Early in the morning of April 26th 1986, technicians at the Chernobyl Nuclear Power Plant in the Ukraine allowed the power in the fourth reactor to fall as part of a controlled experiment. To carry out their tests they deactivated several saftey systems that would have cooled down and shut the reactor in the event of problems.
 
But the experiment went wrong - two explosions blew the top off the reactor building and a fire started in the core. The fire burned for serveral days and a cloud of deadly radioactivity poured into the atmosphere.
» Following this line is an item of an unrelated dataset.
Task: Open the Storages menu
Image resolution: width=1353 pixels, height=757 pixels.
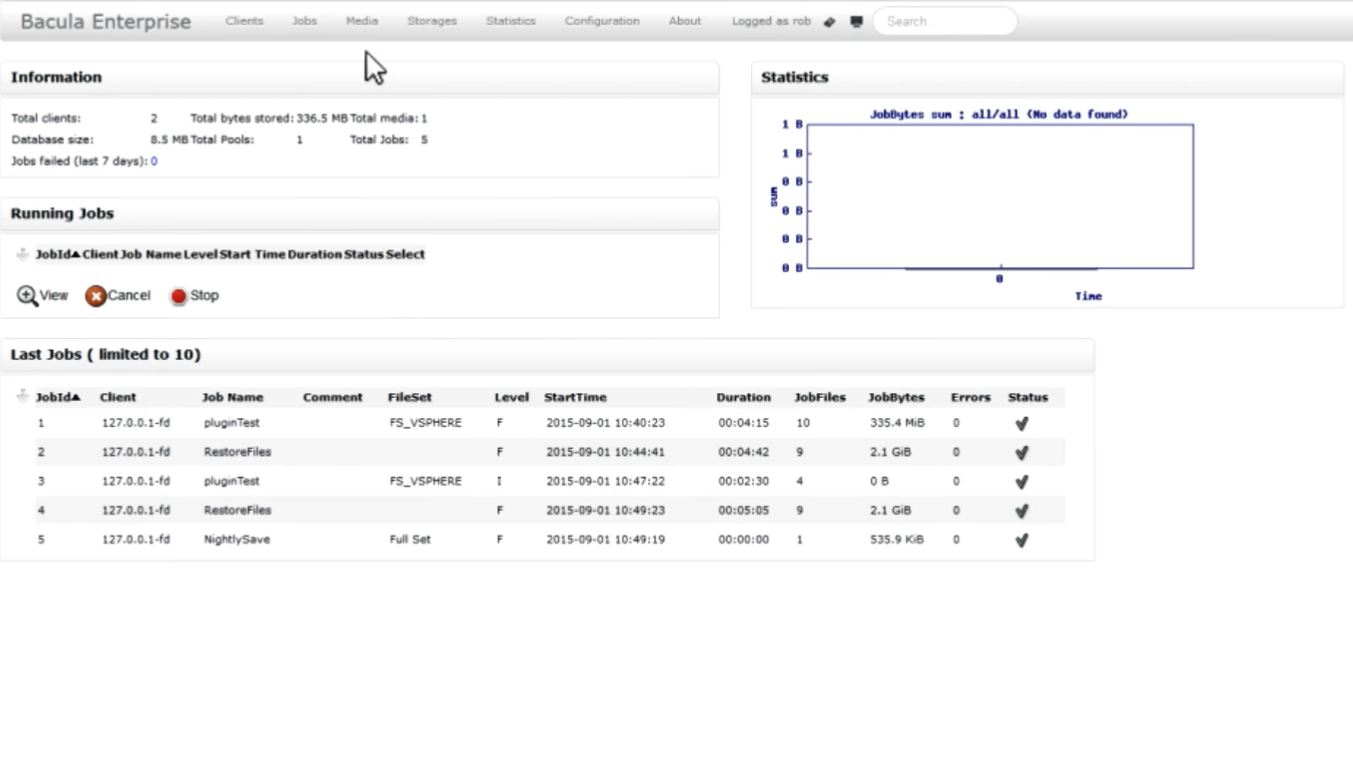Action: (432, 21)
For ten days the silent killer swept north-west across Belarus and on to other parts of Europe, including the U.K. It was only when abnormal levels of radiation registered at one of Sweden's nuclear facilities that the world learned of this catastrophe, initially concealed by the Soviet authorities.
 
Belarus was the region worst hit by the Chernobyl disaster, with over 70% of the fallout landing on its territory which seriously affected one fifth of the country. A total of 432 towns and villages were heavily contaminated and had to be evacuated. Something like 25% of prime farmland was permanently taken out of production and hundreds of rivers and lakes polluted.
 
Image: Chernobyl Reactor.

 
 
Being a mainly agricultual economy Belarus suffered greatly after Chernobyl. Unable to grow enough uncontaminated crops for self-sufficiency it now has to import large quantities of 'clean' foodstuffs to satisfy its requirements. The people still tend their gardens and small-holdings, eating what they themselves produce even though they are told not to. Many have no choice as they cannot afford to buy all they need. They also still follow time-honoured tradition of eating wild mushrooms from the forests which on analysis in England have found to be very highly contaminated.
 
 
The effect on the population since Chernobyl has been a declining birth rate, high unemployment, low wages and high inflation. As they grow up, children are particularly susceptible to the effects of the contaminated enviroment with higher than the world average for diseases such as thyroid cancer. There is no escape for them. In the very cold winters, when wood is burned on the stove, radiation is released. In the summer, when it's hot and dusty, more radiation is ingested. It's in the air they breathe, the food they eat and the water they drink.
 
Image: Chernobyl Reactor.

 
 
There are 800,000 children in Belarus who could do with respite from this day to day bombardment of background radiation - an exposure which would not be considered acceptable to employees working in a western nuclear power station.  
We cannot change the history of Chernobyl, but we can al least try and help those who have been affected by it. The Chernobyl Children Lifeline gives as many children as it can a month-long recuperative holdiday in the U.K., with the aim of boosting their damaged immune systems and hopefully allow them a healthier future.